* What to produce *
In the records below, find the line with "Open the three-dot post options menu" and the line with "Given: Open the help question mark icon". Print both exactly, along with every line between them, and no other line.

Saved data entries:
=== Section Start ===
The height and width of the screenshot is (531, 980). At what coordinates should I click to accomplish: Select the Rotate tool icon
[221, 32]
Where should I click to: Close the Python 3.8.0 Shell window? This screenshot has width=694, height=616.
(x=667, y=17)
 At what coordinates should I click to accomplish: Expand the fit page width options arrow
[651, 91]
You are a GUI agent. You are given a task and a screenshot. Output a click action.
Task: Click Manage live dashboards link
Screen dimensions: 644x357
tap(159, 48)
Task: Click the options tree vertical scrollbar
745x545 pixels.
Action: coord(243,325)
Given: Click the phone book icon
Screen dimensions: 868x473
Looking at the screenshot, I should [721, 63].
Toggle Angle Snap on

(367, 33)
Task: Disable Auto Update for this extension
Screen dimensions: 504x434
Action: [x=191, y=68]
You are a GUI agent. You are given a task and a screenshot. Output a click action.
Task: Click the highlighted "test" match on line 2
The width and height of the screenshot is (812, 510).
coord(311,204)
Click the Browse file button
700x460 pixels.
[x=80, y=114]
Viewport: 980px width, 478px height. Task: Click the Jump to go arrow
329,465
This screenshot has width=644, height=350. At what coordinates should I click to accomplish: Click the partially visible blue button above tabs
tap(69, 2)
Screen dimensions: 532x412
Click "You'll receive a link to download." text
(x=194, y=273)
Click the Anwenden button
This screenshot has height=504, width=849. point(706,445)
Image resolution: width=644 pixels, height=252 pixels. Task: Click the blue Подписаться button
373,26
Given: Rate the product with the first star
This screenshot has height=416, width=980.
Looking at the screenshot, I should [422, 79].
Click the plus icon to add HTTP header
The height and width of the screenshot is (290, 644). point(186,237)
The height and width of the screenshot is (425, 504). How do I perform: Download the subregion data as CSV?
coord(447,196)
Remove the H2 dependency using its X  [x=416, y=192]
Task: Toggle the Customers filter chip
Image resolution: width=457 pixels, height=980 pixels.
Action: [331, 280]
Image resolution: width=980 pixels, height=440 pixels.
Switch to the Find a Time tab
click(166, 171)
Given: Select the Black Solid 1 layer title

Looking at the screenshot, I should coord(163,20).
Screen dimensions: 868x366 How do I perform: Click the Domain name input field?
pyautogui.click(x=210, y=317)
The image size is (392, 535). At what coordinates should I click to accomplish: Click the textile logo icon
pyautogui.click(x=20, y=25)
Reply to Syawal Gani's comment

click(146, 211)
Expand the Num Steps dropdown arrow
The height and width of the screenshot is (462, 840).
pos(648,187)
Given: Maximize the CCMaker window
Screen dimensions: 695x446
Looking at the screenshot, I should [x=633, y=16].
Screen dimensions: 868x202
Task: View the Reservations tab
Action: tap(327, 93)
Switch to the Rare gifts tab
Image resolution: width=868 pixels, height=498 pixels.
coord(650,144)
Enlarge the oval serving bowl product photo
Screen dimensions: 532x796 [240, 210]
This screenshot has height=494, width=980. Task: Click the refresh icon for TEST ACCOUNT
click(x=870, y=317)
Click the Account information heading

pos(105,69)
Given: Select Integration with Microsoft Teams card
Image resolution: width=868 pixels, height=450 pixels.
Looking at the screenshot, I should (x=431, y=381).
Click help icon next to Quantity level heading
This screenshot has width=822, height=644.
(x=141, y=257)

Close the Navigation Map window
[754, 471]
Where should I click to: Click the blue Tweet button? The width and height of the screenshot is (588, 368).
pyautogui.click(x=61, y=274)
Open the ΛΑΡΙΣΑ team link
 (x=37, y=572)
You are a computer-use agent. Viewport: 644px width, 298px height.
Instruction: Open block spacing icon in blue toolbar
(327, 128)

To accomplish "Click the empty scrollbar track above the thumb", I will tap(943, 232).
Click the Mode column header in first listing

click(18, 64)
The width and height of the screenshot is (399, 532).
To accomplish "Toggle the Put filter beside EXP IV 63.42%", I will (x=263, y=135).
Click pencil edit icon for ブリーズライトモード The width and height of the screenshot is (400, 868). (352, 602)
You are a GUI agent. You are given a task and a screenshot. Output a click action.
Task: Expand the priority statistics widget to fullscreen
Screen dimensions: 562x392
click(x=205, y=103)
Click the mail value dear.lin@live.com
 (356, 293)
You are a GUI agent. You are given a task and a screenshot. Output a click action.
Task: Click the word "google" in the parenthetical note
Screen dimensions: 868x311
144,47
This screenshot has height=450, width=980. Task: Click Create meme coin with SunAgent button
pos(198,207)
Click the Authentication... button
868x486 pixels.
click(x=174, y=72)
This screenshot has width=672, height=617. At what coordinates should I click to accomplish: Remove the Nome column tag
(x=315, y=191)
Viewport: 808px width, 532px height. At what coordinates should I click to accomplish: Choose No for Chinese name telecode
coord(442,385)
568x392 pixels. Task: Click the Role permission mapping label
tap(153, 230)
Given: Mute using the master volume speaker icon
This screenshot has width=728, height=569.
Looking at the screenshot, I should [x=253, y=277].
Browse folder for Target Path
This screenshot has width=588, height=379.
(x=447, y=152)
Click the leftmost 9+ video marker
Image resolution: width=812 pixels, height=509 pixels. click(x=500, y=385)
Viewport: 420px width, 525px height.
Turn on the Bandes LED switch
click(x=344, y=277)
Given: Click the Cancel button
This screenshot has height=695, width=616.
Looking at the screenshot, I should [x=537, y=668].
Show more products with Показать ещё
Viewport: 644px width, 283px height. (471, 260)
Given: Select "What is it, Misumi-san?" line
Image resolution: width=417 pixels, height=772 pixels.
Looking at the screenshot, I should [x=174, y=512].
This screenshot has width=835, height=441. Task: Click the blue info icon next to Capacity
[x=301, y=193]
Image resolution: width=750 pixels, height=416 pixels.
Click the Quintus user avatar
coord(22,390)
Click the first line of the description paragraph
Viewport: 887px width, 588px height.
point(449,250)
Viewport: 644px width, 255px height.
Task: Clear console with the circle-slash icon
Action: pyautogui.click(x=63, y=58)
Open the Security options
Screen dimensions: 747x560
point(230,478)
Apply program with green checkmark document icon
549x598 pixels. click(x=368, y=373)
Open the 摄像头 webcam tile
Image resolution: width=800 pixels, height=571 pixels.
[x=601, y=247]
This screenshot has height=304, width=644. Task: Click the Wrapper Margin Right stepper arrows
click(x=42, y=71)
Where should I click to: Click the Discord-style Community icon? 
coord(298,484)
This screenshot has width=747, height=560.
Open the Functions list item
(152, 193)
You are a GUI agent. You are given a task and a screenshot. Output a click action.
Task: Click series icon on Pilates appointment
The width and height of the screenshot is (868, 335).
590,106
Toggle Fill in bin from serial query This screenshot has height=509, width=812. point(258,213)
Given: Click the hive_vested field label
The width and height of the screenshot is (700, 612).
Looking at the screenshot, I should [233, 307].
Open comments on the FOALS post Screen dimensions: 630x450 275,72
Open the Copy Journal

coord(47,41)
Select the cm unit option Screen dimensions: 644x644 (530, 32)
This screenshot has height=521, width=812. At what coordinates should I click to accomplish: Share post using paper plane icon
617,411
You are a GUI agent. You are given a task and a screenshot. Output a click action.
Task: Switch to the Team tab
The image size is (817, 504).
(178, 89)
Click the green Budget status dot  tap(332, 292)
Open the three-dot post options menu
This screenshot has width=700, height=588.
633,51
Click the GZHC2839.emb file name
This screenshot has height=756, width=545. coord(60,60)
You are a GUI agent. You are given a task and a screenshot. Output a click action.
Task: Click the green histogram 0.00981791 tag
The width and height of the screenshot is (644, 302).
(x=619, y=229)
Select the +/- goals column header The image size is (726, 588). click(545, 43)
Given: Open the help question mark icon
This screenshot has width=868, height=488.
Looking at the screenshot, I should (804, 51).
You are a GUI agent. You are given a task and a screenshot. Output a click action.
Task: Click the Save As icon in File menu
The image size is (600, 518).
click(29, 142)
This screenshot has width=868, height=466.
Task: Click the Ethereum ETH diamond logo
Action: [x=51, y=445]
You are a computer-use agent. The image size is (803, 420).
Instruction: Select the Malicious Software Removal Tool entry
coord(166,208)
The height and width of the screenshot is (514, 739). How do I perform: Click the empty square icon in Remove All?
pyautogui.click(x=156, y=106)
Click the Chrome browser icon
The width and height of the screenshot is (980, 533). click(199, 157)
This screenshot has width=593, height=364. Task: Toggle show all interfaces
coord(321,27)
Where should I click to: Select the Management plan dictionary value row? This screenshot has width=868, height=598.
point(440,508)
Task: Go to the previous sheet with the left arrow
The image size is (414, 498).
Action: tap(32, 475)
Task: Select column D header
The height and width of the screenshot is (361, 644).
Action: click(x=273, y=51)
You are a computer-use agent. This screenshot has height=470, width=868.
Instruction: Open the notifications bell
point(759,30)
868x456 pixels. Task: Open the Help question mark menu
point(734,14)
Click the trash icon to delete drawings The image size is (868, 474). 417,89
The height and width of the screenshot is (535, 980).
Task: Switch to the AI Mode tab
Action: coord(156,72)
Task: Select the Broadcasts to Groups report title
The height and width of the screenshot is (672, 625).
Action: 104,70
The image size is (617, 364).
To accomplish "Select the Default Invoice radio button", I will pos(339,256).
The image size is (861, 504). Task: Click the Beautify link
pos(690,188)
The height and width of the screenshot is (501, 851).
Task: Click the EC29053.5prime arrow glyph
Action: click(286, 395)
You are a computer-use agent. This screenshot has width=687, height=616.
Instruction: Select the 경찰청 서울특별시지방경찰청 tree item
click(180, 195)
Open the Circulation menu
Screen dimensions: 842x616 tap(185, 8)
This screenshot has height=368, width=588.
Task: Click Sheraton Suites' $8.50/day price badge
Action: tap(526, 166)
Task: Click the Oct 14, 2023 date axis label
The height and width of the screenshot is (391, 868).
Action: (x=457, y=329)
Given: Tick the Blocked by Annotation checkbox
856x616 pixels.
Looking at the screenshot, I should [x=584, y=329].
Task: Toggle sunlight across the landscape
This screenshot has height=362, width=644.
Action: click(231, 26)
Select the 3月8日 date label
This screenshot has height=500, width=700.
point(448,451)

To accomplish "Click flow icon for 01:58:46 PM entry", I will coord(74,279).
=== Section End ===
* Answer section *
Open the three-dot post options menu
This screenshot has width=700, height=588.
633,51
Click the GZHC2839.emb file name
This screenshot has height=756, width=545. coord(60,60)
You are a GUI agent. You are given a task and a screenshot. Output a click action.
Task: Click the green histogram 0.00981791 tag
The width and height of the screenshot is (644, 302).
(x=619, y=229)
Select the +/- goals column header The image size is (726, 588). click(545, 43)
Given: Open the help question mark icon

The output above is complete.